━━━━━ QUOTED TEXT
Top 3 Reasons to do Model United Nations

by Ryan on September 8, 2010

It’s the beginning of the school year and MUN clubs all over the United States are trying to recruit new people. Prospective members might ask, “Why should I do MUN?”

I asked that question myself before I started doing MUN. I checked it out, and at first it just seemed like a fun way of learning history. I soon realized that I really enjoyed meeting people and making speeches. I also got a rush out of winning awards and running conferences, and I continued with MUN throughout high school.

By my senior year, as I wrote my college application essays and went to interviews, I found that I had meaningful leadership experiences to draw from, and a network of MUN alumni from whom I could seek guidance. MUN is the reason I got into Yale.

Looking back on my experience, these are my top 3 reasons for someone to do MUN:

  1. It’s a fun way of learning about the world. In this era of globalization, being globally aware is more important than ever. Also, having fun makes it easier to learn something and more likely to stick.
  2. It develops leadership skills. MUN is an exercise in research, public speaking, and teamwork. These are skills that you will need throughout your career, and MUN gives you a chance to practice them while you’re a student.
  3. You can leverage your MUN experience and network to get into college and find jobs. Admissions officers and job interviewers look for examples of leadership, and your experiences as a delegate or conference organizer will be good examples. You will also develop a network of alumni from your MUN club and people you’ve met at conferences.

Why do you do MUN? Join the discussion below!

  • Nick

    That’s a great point about the alumni. The first two I think about frequently, but I never really thought about the networking part. Especially in college I think that was a nice way to network with other leaders with similar interests that may be in fields currently or soon that I am interested in.
━━━━━━━━━━
━━━━━ INFORMATION GIVEN
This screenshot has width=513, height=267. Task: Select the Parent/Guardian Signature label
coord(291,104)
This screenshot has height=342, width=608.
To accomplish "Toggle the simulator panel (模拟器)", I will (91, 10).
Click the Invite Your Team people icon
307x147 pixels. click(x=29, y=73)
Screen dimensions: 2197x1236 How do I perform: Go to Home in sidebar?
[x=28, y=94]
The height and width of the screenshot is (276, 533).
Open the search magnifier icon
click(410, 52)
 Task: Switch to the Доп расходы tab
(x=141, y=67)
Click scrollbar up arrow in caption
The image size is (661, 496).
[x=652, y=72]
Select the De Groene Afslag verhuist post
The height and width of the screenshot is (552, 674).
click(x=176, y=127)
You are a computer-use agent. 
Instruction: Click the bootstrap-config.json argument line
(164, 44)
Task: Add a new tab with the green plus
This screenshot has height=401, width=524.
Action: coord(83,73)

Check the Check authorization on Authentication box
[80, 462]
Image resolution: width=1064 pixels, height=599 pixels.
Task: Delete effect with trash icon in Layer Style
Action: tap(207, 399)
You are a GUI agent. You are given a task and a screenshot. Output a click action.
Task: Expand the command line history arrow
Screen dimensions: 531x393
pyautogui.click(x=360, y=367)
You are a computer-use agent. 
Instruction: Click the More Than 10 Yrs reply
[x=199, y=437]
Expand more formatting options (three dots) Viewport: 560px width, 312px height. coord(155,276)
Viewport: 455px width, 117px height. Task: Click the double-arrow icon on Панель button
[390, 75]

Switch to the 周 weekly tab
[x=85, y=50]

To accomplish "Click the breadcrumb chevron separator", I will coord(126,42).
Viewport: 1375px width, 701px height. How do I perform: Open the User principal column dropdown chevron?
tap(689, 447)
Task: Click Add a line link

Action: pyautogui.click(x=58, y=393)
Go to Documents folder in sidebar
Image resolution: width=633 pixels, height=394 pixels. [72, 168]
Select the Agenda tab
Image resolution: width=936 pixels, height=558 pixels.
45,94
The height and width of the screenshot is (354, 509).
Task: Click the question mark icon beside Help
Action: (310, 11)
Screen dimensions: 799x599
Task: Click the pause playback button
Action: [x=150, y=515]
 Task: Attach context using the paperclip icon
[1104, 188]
━━━━━━━━━━
### WRITTEN TASK 1
In the Model United Nations post, which university does the author say MUN got them into?
### WRITTEN TASK 2
Pick up the Model United Nations post after its final line and keep it going.

### TASK RESPONSE 1
Yale.

### TASK RESPONSE 2
  • http://www.muncircuit.com/ Ross

    I do MUN because it’s a great opportunity to learn about global issues and to meet/party/network with people who share my interests.

  • http://bestdelegate.com Ryan

    @Nick and @Ross — Your comments reminded me of one reason I left out: MUN is a great way to make friends. I’m really thankful for the cool and interesting people I’ve met through MUN.

    So I suppose the post above is really the top 3 *practical* reasons to do MUN.

  • http://bestdelegate.com Sarah

    Definitely agree with the reasons above. My 4th reason to participate in Model UN? Travel! If you’re in high school, it’s an easy way to visit some of the colleges you’re interested in attending – staffers can answer your questions about the college and city.

  • http://www.mvhsmun.org Dominic

    Ryan, I couldn’t agree with you more. For me, however, the legacy and the opportunity to participate in a world-wide movement is incredible. MUNers come from all walks of life and backgrounds. I love running into MUN Alumni during random conversations in the most unusual places. Keep up the excellent work!

  • http://bestdelegate.com Ryan

    @Dominic — Between my freshman and sophomore year of college, I did a summer program in Prague where I shared a room with someone from France who attended high school in the Philippines and did MUN there. He was going to college in Oregon, and his freshman year roommate did MUN in high school with @Sarah, whom I had met at an MUN conference in NYC just a few months before. MUN is definitely a world-wide network.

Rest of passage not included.